Along the way, Shivudu encounters strange new worlds about which he's only dreamed, as well as romance, action, and revenge. While Baahubali - The Beginning hews fairly tight to the established and expected structure of Indian masala filmmaking, Rajamouli's singular talent is making these concepts and tropes which are identifiably Indian, and even specifically South Indian, and molding them to fit his own vision, which is light years broader. The Tollywood veteran will see all of the tropes and definitive markers of that industry's patterns, but the newbie will look right past the formula to the meat of the film, which is an exceptionally tricky balancing act that no Telugu filmmaker has yet mastered. None other than Rajamouli.

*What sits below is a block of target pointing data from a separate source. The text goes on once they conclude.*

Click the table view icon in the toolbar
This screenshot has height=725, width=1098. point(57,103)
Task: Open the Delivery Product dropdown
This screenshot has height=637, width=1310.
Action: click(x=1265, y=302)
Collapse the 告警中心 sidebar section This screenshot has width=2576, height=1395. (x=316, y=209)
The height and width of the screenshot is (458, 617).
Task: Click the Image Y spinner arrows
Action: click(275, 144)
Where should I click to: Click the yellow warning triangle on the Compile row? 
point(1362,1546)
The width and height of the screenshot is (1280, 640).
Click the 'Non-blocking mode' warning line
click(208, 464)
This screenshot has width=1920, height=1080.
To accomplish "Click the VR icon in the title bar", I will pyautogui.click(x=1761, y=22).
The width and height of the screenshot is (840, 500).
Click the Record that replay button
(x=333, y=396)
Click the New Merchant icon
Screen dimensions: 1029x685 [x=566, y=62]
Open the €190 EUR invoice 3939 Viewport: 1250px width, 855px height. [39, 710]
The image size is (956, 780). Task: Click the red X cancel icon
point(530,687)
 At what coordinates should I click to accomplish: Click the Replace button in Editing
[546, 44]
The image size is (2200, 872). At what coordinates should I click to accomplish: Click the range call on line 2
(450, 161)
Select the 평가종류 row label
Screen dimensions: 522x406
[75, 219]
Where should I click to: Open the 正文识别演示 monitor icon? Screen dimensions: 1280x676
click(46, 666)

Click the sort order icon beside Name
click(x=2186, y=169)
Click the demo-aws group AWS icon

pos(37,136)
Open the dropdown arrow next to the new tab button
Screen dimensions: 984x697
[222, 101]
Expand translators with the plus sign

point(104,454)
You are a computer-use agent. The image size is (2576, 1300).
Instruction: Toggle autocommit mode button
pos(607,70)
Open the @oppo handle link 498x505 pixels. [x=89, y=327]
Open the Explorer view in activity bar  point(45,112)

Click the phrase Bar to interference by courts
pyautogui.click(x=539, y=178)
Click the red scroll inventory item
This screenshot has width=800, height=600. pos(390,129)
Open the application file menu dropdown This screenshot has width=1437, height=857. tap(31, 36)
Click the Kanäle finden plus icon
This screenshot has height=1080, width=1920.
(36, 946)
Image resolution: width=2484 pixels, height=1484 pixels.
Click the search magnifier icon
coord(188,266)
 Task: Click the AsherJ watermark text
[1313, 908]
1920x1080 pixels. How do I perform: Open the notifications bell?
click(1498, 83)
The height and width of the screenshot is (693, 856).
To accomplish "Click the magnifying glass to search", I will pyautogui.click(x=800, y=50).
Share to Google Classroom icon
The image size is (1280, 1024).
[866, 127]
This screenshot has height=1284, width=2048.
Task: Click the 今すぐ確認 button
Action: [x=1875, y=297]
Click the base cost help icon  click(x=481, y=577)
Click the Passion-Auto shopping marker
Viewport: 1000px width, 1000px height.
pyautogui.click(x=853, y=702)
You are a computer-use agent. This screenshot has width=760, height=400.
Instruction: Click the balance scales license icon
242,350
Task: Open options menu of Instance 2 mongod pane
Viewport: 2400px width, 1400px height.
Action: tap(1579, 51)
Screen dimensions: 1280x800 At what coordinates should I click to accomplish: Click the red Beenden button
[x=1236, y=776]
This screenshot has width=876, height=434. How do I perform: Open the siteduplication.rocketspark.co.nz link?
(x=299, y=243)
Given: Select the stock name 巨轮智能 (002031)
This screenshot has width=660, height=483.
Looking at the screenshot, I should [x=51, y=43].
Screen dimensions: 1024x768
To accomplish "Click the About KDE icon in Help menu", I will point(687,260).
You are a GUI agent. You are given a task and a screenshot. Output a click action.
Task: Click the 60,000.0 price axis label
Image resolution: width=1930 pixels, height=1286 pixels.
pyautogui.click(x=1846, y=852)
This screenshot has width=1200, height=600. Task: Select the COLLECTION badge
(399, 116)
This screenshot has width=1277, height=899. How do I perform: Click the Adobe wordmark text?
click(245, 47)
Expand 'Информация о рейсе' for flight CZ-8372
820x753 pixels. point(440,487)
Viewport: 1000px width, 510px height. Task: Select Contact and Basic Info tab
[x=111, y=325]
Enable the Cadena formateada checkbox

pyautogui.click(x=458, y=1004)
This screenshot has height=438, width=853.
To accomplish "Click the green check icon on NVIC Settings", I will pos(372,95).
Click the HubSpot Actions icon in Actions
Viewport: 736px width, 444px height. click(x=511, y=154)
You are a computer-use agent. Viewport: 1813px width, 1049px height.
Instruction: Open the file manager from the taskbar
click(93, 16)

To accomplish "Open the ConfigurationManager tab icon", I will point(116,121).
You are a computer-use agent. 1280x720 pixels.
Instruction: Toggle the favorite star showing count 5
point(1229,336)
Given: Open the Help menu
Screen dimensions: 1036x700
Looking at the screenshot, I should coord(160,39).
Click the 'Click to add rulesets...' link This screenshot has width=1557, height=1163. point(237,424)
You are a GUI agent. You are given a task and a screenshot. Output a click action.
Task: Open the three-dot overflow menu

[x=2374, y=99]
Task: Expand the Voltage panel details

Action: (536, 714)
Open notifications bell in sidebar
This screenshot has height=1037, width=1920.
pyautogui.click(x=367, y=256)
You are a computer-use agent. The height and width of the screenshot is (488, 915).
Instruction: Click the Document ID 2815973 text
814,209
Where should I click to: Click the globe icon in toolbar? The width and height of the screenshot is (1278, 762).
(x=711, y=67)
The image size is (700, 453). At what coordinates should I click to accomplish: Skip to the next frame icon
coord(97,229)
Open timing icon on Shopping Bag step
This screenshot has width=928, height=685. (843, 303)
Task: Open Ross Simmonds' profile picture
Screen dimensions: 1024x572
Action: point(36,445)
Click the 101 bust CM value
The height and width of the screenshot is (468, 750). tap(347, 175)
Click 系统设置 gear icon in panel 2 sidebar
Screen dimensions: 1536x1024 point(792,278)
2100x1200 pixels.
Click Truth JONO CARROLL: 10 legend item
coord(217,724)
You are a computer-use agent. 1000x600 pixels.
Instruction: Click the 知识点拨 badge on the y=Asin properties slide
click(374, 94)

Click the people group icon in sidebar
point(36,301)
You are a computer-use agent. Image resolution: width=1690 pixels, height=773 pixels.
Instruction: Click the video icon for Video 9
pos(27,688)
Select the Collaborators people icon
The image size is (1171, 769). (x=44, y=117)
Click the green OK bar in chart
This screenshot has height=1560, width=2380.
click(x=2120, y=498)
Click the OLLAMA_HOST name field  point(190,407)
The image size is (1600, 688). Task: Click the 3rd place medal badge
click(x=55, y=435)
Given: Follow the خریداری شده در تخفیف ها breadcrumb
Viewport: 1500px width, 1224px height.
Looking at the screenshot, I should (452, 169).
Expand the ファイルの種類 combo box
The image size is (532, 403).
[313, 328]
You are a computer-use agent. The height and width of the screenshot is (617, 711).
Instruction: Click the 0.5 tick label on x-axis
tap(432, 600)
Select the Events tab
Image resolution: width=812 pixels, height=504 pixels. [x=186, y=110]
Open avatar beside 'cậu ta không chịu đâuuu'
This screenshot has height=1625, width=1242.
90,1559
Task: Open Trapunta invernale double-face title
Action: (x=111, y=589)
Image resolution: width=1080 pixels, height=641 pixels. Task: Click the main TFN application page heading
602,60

Indian regional films are typically so culturally specific that outsiders are repelled by them almost immediately, with inside joke after inside joke whizzing over their heads and leaving the uninitiated viewer feeling flat at best, and alienated at worst. Rajamouli's talent, apart from his remarkable imagination (which we'll address later), is making films that work for both his home audiences and those abroad who are adventurous enough to take the plunge. The last great example of this was 2012's Eega, a film for which I have shown no hesitation in expressing my utter and complete devotion. That film was recognizably south Indian, but something in it was so universal that it was able to play to appreciative audiences in festivals around the world with no problem.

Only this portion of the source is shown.